== THE TASK ==
Retype, word for word, each line between the lines holding "Women Leather Bags (803, 982)" and "News (830, 205)", inclusive, and leave the rest of the data alone.

(SUPPLIED RECORDS)

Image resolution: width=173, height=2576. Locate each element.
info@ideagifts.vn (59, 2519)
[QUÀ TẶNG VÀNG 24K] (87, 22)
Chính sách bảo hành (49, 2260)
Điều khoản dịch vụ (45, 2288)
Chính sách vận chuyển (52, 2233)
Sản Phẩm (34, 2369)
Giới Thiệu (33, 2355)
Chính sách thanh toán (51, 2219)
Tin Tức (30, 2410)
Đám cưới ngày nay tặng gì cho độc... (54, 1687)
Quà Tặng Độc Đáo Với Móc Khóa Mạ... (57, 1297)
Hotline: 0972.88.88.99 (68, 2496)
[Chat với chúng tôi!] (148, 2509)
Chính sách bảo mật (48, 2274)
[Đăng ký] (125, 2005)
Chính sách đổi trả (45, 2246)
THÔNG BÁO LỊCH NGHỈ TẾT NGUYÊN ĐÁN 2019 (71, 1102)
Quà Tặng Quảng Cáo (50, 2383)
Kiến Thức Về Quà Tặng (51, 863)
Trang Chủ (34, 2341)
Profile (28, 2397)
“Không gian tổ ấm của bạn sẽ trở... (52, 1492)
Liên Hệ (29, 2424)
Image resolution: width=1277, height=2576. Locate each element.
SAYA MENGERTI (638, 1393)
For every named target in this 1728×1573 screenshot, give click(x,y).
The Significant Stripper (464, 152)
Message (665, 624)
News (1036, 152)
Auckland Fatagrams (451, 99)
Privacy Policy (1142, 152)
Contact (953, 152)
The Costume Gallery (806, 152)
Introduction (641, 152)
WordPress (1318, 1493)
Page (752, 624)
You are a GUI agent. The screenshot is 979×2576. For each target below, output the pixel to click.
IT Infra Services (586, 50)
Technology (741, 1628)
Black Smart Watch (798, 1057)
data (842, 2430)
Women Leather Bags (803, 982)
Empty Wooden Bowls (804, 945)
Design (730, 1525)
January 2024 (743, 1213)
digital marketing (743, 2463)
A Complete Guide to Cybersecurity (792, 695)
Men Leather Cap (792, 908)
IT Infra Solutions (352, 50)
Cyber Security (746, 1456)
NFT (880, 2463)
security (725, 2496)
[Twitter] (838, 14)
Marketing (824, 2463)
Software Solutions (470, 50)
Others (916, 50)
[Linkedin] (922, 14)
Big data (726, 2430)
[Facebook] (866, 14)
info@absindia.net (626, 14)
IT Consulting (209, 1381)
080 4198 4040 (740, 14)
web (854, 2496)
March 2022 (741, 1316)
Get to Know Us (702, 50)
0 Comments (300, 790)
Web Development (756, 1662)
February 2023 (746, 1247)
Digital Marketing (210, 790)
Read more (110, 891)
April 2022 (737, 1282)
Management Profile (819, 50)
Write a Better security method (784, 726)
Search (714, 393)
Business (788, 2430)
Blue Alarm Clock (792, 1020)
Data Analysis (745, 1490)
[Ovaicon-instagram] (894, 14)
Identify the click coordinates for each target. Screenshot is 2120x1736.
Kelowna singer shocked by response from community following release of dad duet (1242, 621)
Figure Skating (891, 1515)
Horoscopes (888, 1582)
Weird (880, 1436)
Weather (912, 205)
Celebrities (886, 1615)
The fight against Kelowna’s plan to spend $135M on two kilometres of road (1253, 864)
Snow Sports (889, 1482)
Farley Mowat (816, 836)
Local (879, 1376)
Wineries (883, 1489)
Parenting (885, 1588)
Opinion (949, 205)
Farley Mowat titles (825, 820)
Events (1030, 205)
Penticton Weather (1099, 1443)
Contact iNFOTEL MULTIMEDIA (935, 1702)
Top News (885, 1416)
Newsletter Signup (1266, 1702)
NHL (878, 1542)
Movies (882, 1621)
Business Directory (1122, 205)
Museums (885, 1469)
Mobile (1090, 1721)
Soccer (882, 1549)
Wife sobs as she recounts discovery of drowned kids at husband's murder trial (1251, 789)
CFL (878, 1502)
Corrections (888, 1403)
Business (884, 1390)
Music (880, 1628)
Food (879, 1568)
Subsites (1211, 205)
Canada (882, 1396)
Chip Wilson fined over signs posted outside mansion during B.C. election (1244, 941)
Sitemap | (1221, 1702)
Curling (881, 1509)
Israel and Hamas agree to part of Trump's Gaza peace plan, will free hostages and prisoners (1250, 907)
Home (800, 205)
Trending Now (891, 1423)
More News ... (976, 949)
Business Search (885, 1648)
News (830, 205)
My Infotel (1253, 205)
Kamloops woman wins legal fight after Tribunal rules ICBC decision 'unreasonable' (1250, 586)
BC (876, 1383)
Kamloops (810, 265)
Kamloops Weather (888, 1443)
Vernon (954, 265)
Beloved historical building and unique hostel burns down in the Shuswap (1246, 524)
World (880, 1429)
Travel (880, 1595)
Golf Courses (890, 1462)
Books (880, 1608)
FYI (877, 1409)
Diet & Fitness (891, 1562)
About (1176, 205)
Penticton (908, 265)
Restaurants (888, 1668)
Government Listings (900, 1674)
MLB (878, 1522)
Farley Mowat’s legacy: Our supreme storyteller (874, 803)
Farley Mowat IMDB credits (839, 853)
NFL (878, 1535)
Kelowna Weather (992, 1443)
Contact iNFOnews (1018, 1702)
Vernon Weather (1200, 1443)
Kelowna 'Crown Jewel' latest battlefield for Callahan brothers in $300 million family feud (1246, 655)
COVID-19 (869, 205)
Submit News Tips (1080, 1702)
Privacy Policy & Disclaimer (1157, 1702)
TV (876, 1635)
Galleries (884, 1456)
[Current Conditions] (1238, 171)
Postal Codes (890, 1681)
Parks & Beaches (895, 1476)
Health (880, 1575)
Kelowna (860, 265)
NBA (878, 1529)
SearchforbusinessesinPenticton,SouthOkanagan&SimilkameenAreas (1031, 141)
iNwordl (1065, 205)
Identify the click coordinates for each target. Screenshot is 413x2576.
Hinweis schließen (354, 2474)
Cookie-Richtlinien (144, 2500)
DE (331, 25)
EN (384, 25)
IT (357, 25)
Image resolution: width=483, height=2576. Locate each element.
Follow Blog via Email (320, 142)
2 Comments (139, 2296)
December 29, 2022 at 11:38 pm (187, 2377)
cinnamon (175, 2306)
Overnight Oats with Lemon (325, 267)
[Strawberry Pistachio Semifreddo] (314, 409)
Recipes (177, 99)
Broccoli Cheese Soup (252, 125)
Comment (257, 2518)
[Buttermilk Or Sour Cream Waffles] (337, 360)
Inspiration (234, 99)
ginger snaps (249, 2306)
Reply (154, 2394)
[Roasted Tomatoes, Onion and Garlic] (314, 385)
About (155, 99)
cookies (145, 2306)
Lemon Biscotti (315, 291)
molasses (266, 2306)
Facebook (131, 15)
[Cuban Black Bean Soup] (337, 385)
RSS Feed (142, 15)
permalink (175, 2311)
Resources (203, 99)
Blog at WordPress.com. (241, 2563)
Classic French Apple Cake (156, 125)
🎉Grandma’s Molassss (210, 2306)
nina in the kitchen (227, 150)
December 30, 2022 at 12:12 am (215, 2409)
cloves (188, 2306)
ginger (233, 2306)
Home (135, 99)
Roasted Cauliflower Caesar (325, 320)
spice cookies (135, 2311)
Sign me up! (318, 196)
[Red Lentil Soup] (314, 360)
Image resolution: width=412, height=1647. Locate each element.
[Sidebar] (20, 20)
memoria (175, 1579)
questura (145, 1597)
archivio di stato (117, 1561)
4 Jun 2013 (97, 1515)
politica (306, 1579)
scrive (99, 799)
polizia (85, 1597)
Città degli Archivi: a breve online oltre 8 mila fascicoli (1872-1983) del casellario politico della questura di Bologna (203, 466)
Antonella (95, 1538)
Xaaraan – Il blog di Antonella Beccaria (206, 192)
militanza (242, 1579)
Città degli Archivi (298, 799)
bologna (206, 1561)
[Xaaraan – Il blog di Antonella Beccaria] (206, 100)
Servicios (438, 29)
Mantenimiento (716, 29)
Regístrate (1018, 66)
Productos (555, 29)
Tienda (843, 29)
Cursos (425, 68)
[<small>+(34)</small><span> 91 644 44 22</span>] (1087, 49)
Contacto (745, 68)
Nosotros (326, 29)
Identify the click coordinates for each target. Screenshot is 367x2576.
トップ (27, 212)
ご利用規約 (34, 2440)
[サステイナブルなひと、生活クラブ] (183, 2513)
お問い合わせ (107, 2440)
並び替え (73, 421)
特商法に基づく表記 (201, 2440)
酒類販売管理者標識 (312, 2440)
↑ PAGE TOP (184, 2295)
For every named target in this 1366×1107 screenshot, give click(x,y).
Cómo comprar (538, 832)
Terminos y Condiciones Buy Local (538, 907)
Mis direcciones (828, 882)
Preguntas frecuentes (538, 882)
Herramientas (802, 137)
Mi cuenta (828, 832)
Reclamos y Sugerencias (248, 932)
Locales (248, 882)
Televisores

(End SUPPLIED RECORDS)

== REPLY ==
Women Leather Bags (803, 982)
Empty Wooden Bowls (804, 945)
Design (730, 1525)
January 2024 (743, 1213)
digital marketing (743, 2463)
A Complete Guide to Cybersecurity (792, 695)
Men Leather Cap (792, 908)
IT Infra Solutions (352, 50)
Cyber Security (746, 1456)
NFT (880, 2463)
security (725, 2496)
[Twitter] (838, 14)
Marketing (824, 2463)
Software Solutions (470, 50)
Others (916, 50)
[Linkedin] (922, 14)
Big data (726, 2430)
[Facebook] (866, 14)
info@absindia.net (626, 14)
IT Consulting (209, 1381)
080 4198 4040 (740, 14)
web (854, 2496)
March 2022 (741, 1316)
Get to Know Us (702, 50)
0 Comments (300, 790)
Web Development (756, 1662)
February 2023 (746, 1247)
Digital Marketing (210, 790)
Read more (110, 891)
April 2022 (737, 1282)
Management Profile (819, 50)
Write a Better security method (784, 726)
Search (714, 393)
Business (788, 2430)
Blue Alarm Clock (792, 1020)
Data Analysis (745, 1490)
[Ovaicon-instagram] (894, 14)
Identify the click coordinates for each target. Screenshot is 2120x1736.
Kelowna singer shocked by response from community following release of dad duet (1242, 621)
Figure Skating (891, 1515)
Horoscopes (888, 1582)
Weird (880, 1436)
Weather (912, 205)
Celebrities (886, 1615)
The fight against Kelowna’s plan to spend $135M on two kilometres of road (1253, 864)
Snow Sports (889, 1482)
Farley Mowat (816, 836)
Local (879, 1376)
Wineries (883, 1489)
Parenting (885, 1588)
Opinion (949, 205)
Farley Mowat titles (825, 820)
Events (1030, 205)
Penticton Weather (1099, 1443)
Contact iNFOTEL MULTIMEDIA (935, 1702)
Top News (885, 1416)
Newsletter Signup (1266, 1702)
NHL (878, 1542)
Movies (882, 1621)
Business Directory (1122, 205)
Museums (885, 1469)
Mobile (1090, 1721)
Soccer (882, 1549)
Wife sobs as she recounts discovery of drowned kids at husband's murder trial (1251, 789)
CFL (878, 1502)
Corrections (888, 1403)
Business (884, 1390)
Music (880, 1628)
Food (879, 1568)
Subsites (1211, 205)
Canada (882, 1396)
Chip Wilson fined over signs posted outside mansion during B.C. election (1244, 941)
Sitemap | (1221, 1702)
Curling (881, 1509)
Israel and Hamas agree to part of Trump's Gaza peace plan, will free hostages and prisoners (1250, 907)
Home (800, 205)
Trending Now (891, 1423)
More News ... (976, 949)
Business Search (885, 1648)
News (830, 205)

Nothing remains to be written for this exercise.